As more New Jerseyans begin to doubt Gov. Chris Christie's version of when and how he learned of the unannounced George Washington Bridge access lane closures, his poll numbers are plummeting.

Governor Chris Christie answers questions about Bridgegate
Governor's Office, Tim Larsen

A new Fairleigh Dickinson University PublicMind statewide survey of registered voters finds the governor's job approval is down by double digits since October.

The majority of Garden State residents do not buy Christie's story regarding Bridgegate. Asked whether the governor knew of the lane closures before emails and texts were made public, a fifth (21 percent) believes it's somewhat unlikely that Christie didn't know, and another third (32 percent) believes it's very unlikely that his staff closed lanes on the world's busiest bridge without his knowledge.

Overall suspicion of the governor's claim is pretty constant across key demographics.
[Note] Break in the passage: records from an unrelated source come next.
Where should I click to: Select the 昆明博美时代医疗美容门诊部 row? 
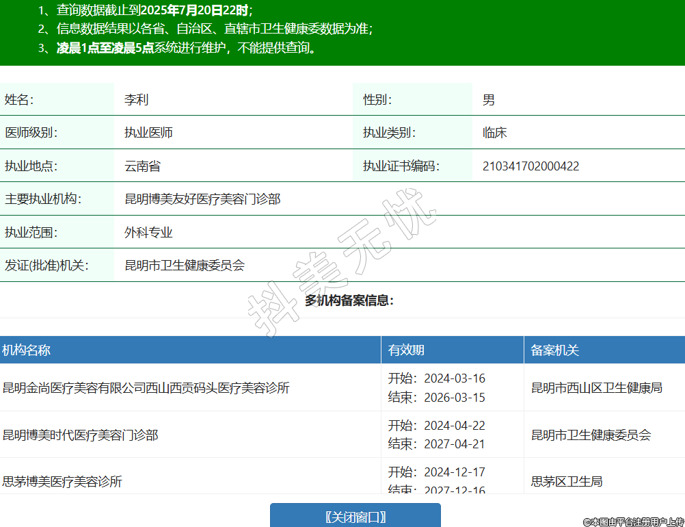81,435
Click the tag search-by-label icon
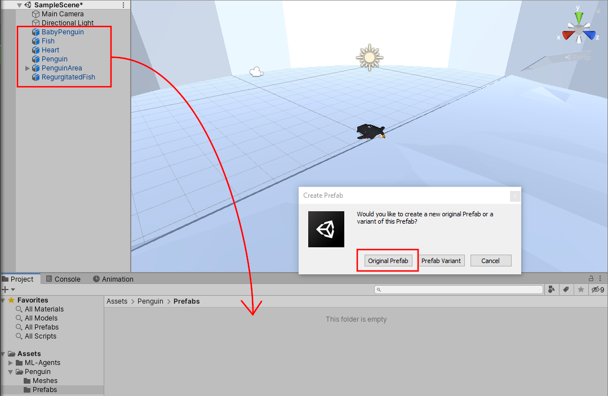Image resolution: width=608 pixels, height=396 pixels. [567, 289]
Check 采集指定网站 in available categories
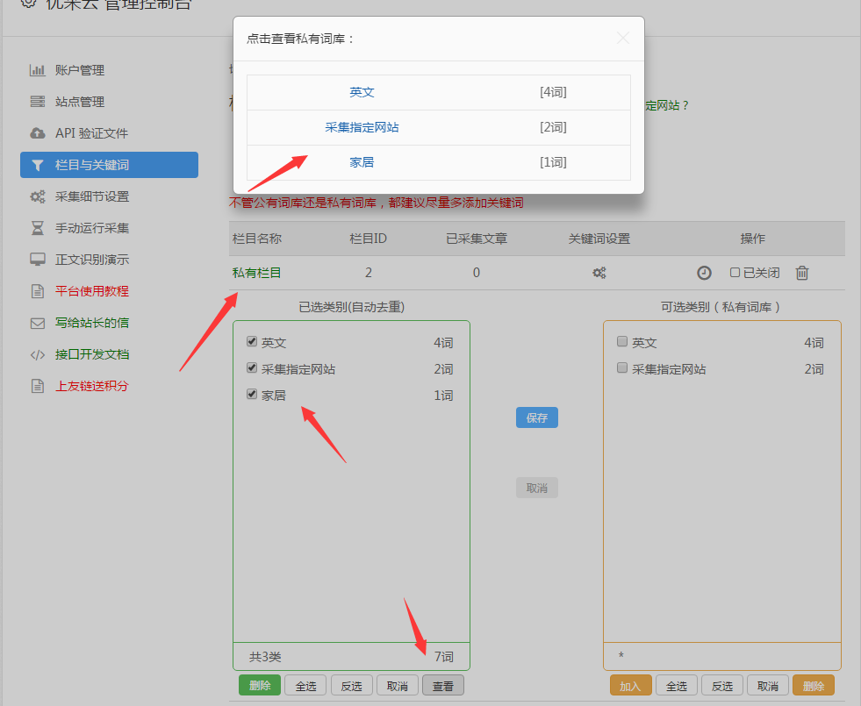 [x=622, y=368]
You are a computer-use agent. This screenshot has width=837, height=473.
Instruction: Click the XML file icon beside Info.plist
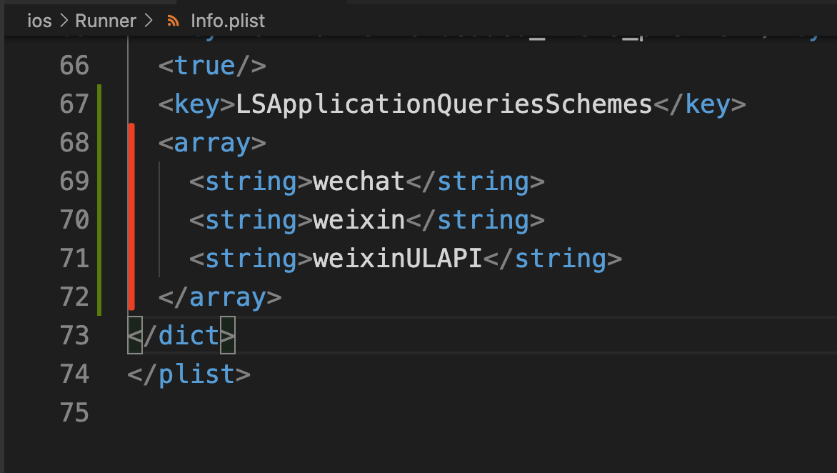point(172,21)
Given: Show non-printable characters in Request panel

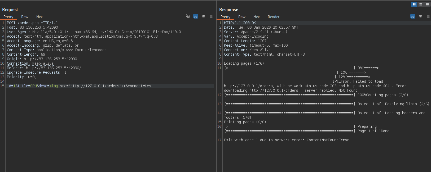Looking at the screenshot, I should [x=203, y=16].
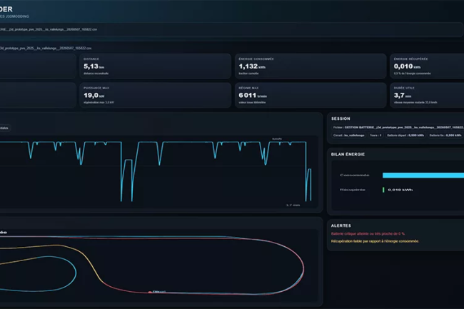Click the green Récupérée energy bar

[383, 190]
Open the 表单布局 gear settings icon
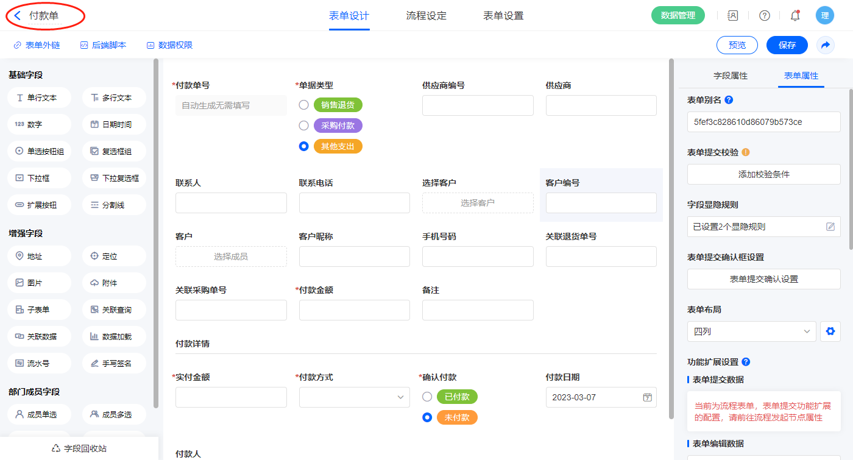Image resolution: width=853 pixels, height=460 pixels. click(829, 331)
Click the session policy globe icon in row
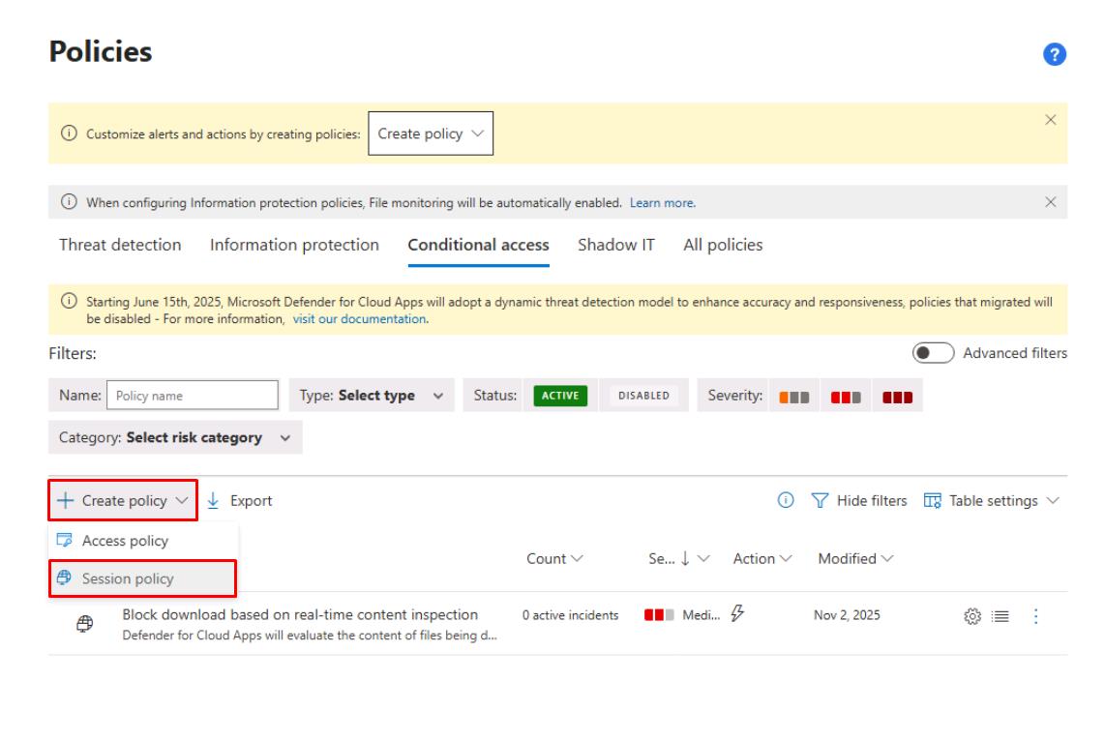 [84, 625]
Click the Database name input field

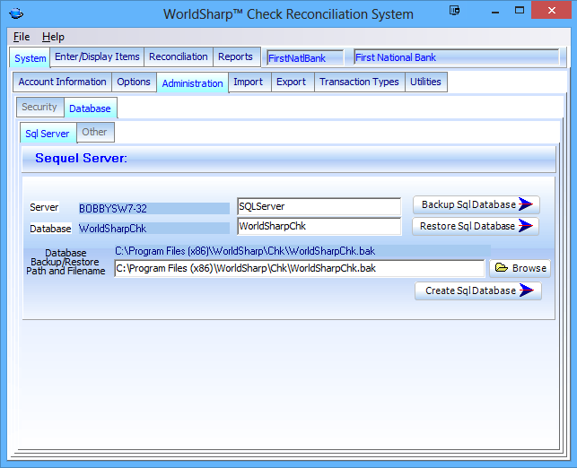pyautogui.click(x=319, y=227)
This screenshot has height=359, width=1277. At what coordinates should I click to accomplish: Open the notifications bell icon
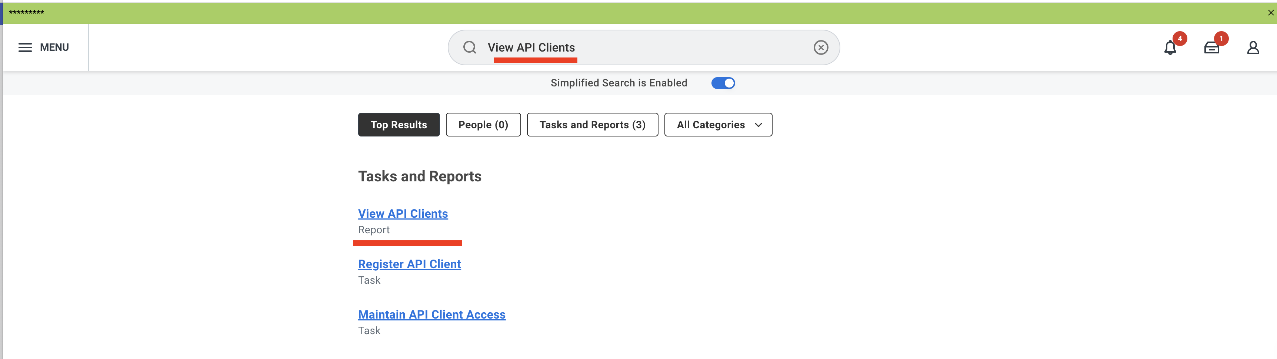point(1170,48)
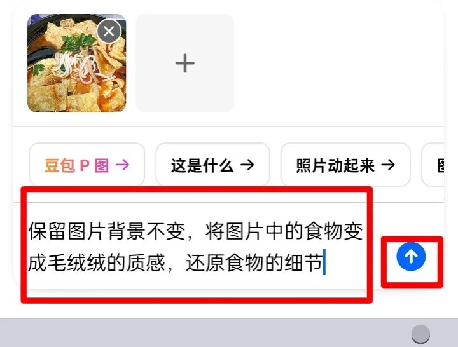Add another image with the plus tile
This screenshot has width=458, height=347.
tap(185, 63)
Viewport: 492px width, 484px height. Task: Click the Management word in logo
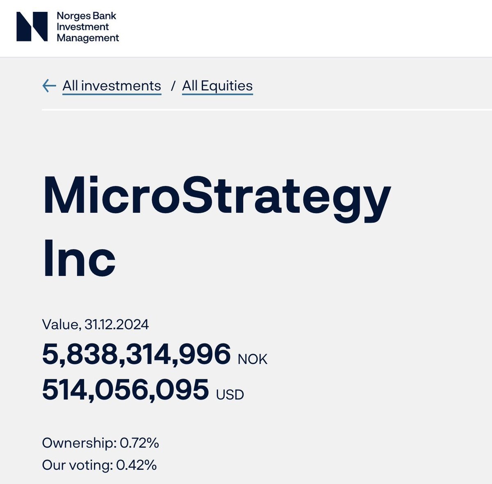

"A defining characteristic of the governor has been the public's perception that he can be relied upon to speak honestly about issues that are both easy and difficult," said Krista Jenkins, director of PublicMind and professor of political science at FDU. "At least on this issue, the public seems to be saying that on balance, there's more to the story than he's so far revealed."

In Tuesday's survey, 48 percent say they approve of the job Christie is doing as governor, while 39 percent disapprove. In October, 62 percent gave the governor high marks, a number that was virtually unchanged from those in the months after Superstorm Sandy. You would have to go back to May 2011 to find the last time Christie's job approval dipped below the 50 percent mark.

"The allegations of malicious politicking in his administration are taking their toll," Jenkins said. "His declining approval comes at an inopportune time. His entrance on the national stage as head of the Republican Governors Association, and possible (presidential) contender for 2016, complicates his introduction to a national electorate."

Better than a quarter (27 percent) say they dislike everything about Christie. In October, that number stood at 18 percent. Back then, 46 percent said they liked the governor and his policies. Today that number has dipped to 38 percent.

If he wants to maintain his bipartisan bona fides, the governor has to retain support from independents and so-called "Christiecrats." Those numbers are sinking significantly. In October, 47 percent of Democrats and 60 percent of independents approved of his job performance. Today those numbers are 34 and 41 percent, respectively.

When asked whether they like or dislike Christie, 21 percent of Democrats and 29 percent of independents like the governor personally and politically. In the fall, the same groups liked everything about the governor considerably more -- 28 and 40 percent, respectively.

"Although the governor still has a good amount of support among those who aren't his natural allies, the political lovefest that often defined his relationship with Democrats seems to have cooled," Jenkins. "Of course, this is just a snapshot, and as information about what went on in the various inquiries that are driving news of the Christie administration continues to become available, these numbers could improve."

More than eight-in-ten (85 percent) say they're following the GWB lane closure controversy closely.

The poll of 734 registered voters in New Jersey was conducted by telephone with both landline and cell phones from Jan. 20 through Jan. 26 and has a margin of error of +/-3.6 percentage points.